Save the children before introducing any long term plans. Remember this drug mafia is very much worse than terrorists, because ministers did not get commissions from the war, but drugs bring in millions of rupees.
Reduce number of vehicles on our roads
Please allow me a short comment on the perceptive article by George Braine, in The Island ( 4th September, page 6), on renationalizing the private bus service. I hope it catches the eye of our President.
Firstly, his observation about how in Hong Kong and (Singapore too), buses are washed every day, and trains are comfortable and clean.
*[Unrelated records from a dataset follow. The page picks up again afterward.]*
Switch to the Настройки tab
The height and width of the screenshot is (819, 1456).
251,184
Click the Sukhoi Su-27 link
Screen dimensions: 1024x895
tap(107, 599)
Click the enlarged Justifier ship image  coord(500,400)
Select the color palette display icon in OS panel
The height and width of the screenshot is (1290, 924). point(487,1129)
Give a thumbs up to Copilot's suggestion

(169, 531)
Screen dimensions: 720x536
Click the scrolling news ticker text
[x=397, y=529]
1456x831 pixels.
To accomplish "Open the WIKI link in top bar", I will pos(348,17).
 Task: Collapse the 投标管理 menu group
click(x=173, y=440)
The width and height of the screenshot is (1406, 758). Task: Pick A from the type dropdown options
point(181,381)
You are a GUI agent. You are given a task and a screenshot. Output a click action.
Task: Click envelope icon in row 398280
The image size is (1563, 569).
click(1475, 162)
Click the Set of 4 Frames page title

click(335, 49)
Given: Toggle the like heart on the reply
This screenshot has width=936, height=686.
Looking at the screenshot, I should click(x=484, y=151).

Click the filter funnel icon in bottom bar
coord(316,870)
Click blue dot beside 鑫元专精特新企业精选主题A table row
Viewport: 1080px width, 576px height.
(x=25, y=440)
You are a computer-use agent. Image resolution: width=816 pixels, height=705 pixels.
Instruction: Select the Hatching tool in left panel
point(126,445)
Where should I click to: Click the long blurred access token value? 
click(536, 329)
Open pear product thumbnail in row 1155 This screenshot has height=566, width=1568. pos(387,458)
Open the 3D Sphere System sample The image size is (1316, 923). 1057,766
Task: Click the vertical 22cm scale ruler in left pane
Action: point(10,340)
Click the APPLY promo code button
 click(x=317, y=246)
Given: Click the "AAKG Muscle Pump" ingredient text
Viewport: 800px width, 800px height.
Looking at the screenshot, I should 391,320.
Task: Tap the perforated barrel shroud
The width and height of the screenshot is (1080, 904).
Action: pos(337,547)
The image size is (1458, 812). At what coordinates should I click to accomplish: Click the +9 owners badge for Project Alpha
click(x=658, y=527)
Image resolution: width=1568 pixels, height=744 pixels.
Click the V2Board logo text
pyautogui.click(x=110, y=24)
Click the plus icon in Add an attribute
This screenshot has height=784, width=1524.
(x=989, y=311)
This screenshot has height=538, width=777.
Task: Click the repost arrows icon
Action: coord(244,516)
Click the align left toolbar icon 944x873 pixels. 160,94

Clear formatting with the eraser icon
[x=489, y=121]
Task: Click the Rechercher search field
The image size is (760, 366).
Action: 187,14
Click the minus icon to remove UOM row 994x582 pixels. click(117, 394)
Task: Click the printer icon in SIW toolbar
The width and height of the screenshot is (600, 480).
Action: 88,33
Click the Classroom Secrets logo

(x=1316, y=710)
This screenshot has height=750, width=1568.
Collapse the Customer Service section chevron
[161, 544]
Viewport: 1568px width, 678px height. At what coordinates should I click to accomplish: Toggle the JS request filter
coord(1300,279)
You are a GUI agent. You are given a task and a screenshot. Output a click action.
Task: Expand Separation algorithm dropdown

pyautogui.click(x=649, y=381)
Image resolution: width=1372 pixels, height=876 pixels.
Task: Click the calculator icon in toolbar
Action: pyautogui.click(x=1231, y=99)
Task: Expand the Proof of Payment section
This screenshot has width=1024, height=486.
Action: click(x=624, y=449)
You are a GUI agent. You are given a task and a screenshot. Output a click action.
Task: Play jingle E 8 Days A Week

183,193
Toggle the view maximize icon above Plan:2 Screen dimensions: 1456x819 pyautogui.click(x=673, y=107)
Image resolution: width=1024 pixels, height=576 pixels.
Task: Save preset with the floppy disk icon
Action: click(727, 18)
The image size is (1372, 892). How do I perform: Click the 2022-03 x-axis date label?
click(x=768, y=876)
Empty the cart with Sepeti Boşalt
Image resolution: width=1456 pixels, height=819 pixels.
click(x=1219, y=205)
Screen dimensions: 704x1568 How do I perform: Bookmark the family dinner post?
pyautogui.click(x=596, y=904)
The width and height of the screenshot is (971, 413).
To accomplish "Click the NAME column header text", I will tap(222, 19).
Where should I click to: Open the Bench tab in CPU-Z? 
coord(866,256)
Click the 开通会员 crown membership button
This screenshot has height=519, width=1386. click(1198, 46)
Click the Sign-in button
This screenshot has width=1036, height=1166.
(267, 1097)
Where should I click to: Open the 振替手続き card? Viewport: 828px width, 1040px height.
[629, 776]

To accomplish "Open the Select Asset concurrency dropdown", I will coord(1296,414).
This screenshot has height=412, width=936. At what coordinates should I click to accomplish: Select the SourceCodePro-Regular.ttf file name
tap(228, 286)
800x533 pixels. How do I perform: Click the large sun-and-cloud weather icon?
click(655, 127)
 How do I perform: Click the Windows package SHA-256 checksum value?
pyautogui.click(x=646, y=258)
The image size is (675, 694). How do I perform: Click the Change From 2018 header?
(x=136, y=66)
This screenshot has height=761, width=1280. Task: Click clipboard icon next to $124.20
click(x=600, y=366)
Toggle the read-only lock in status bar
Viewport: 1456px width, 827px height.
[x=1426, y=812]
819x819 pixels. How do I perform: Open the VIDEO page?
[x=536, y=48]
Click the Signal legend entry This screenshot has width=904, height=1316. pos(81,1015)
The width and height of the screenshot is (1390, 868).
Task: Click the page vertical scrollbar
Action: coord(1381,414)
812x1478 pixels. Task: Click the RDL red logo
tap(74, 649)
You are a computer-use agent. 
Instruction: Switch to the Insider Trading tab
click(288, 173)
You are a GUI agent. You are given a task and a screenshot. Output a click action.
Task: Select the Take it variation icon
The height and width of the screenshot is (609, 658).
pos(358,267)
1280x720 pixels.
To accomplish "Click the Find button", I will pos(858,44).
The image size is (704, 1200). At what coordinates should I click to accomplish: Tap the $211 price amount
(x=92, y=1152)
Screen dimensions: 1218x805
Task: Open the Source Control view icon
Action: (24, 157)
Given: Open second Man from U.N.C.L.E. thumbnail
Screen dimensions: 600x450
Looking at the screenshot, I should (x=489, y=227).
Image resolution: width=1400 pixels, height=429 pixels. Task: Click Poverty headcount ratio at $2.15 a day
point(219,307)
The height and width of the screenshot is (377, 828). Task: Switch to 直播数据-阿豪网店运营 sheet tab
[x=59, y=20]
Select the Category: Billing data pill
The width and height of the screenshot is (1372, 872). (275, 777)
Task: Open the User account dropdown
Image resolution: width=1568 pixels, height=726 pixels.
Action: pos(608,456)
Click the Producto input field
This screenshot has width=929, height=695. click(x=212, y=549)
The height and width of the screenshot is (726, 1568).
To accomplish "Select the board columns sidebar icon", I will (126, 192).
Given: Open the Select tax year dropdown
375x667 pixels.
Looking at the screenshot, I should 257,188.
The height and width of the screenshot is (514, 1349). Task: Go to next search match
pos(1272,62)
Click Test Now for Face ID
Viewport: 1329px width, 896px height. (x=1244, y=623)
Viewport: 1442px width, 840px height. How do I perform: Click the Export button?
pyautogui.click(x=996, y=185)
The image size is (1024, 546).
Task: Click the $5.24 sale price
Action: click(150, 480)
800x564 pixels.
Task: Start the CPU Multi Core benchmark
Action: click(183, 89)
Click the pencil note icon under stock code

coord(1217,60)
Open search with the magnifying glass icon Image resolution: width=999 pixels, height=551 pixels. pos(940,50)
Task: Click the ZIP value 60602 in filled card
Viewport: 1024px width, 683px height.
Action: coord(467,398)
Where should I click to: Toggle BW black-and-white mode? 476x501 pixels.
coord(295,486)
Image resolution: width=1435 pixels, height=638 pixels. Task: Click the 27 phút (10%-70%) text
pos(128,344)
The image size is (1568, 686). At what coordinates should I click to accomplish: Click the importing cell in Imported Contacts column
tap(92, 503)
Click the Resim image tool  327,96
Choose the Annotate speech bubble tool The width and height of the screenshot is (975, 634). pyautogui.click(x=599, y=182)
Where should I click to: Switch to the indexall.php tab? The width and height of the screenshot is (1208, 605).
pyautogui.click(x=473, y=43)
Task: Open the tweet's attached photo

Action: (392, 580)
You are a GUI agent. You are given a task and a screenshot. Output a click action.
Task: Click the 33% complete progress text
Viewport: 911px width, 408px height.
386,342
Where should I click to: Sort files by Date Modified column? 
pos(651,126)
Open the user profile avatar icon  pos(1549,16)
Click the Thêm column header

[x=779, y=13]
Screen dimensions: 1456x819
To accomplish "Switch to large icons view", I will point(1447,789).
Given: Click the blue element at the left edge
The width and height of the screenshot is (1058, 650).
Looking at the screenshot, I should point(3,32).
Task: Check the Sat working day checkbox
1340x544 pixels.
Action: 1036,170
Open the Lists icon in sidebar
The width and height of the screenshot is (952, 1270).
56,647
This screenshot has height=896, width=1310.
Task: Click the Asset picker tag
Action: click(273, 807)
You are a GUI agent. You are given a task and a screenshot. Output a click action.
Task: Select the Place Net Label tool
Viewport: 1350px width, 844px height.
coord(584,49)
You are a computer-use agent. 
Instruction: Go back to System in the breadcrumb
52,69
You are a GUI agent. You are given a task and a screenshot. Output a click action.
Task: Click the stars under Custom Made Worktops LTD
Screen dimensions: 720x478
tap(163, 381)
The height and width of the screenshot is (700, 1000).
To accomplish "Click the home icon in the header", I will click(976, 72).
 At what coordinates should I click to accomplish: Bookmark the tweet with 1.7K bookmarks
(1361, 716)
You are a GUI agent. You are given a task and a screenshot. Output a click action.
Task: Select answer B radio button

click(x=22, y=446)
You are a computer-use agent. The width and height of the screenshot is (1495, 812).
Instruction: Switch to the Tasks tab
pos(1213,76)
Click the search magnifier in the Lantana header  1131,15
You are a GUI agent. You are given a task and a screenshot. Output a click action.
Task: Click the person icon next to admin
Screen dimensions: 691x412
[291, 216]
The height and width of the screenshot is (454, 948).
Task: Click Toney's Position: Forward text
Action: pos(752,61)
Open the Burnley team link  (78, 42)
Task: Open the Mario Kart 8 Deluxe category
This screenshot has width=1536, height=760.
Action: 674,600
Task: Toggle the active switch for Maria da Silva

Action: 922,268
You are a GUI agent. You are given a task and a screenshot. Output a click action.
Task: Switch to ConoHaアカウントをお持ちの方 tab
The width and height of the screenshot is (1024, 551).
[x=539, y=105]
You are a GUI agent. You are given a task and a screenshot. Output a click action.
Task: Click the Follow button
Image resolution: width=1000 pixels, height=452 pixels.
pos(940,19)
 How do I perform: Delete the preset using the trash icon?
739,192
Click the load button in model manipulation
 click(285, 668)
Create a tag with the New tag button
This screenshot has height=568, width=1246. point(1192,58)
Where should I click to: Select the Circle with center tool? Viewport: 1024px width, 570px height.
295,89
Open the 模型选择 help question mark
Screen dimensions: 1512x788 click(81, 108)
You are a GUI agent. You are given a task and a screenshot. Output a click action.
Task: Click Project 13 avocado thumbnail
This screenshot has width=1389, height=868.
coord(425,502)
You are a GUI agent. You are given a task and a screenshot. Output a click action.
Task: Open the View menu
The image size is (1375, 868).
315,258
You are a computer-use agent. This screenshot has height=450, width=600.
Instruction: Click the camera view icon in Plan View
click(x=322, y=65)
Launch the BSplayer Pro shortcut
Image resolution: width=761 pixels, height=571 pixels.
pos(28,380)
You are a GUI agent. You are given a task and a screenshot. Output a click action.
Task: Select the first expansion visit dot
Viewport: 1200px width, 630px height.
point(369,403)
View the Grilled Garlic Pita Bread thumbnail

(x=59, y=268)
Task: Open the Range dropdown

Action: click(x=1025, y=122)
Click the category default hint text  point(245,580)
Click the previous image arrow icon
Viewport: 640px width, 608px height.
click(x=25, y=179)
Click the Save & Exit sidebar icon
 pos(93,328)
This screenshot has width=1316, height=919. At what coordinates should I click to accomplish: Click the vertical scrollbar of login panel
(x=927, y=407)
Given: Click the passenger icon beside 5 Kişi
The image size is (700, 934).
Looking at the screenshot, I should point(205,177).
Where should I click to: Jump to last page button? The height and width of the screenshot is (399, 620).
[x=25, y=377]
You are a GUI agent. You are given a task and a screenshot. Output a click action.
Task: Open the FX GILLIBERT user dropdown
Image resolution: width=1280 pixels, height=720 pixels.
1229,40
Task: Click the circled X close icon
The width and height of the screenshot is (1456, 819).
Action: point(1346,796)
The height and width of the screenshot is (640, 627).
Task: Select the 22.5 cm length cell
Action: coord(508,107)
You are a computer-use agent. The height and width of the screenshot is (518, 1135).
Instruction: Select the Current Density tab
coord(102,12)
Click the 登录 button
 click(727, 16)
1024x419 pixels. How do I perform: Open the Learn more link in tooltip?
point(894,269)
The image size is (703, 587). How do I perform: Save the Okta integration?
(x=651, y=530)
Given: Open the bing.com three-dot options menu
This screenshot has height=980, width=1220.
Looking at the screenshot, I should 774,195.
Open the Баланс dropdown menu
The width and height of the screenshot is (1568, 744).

Let alone comfort, couldn’t the “higher powers” provide us AT LEAST with CLEAN public transport, despite the now ingrained lack of hygiene in Sri Lankan society (it’s now part of Sri Lankan culture!). We have become an unhygienic people immune to uncleanliness – if you doubt this, tell me the name of ONE South Asian country which is as filthy as us. (Singapore, Indonesia, Japan, Thailand, Myanmar, Hong Kong …?). Habits such as spitting betel leaf in public, onto the pavement, throwing “Buth Parcels” on to it for the purported purpose of obtaining “merit”, by feeding the disease- infected stray dogs and cats (I almost forgot to include the rats) – this is us!. If you still doubt, go have a look at the state of our Public Toilets ANYWHERE, including the “international” Airport. Our children should be taught at an early age, how to use a toilet correctly – obviously most parents don’t know this skill.
Forty years ago, the belching buses with people hanging onto the footboard for dear life, were a common sight. It remains so today – in what aspects did we lopsidedly “Develop”? Highways – for whom?
Recently I travelled from Colombo to Galle, and last week, from Colombo to Nuwara-Eliya by car. On the Galle trip, I saw private buses tearing along, racing each other on the wrong side of the Galle Road. It was reported the following day that three had died in a head-on collision. On the Nuwara-Eliya trip, even up in the dangerous winding hills, private buses were engaged in a permanent roadrace to gather passengers.
In the very same newspaper (September 4th), on page 3, headlines read – “Three persons killed, three others seriously injured in car mishap”. It goes on to say that due to speeding, two young men sent themselves to a premature death. At least three die every day in fatal road accidents. The country’s Traffic Police are out of touch with reality. Dishing out parking fines (for the ulterior motive of collecting revenue!), watching idly as trishaws (a law unto themselves), cut across the line of traffic, allowing motorcycles to “short-cut” along the pavement, Mr Braine’s suggestion that vehicle imports should be BANNED (including Duty Free ) for five years is absolutely right! I hope the President will firmly refuse to bow to pressures in this regard, in the public interest.
He will receive fervent thanks from the public at large if he can reduce the number of vehicles on our already clogged roads. By prohibiting vehicle imports he also creates jobs for the numerous vehicle repair shops needed to keep existing vehicles in good order.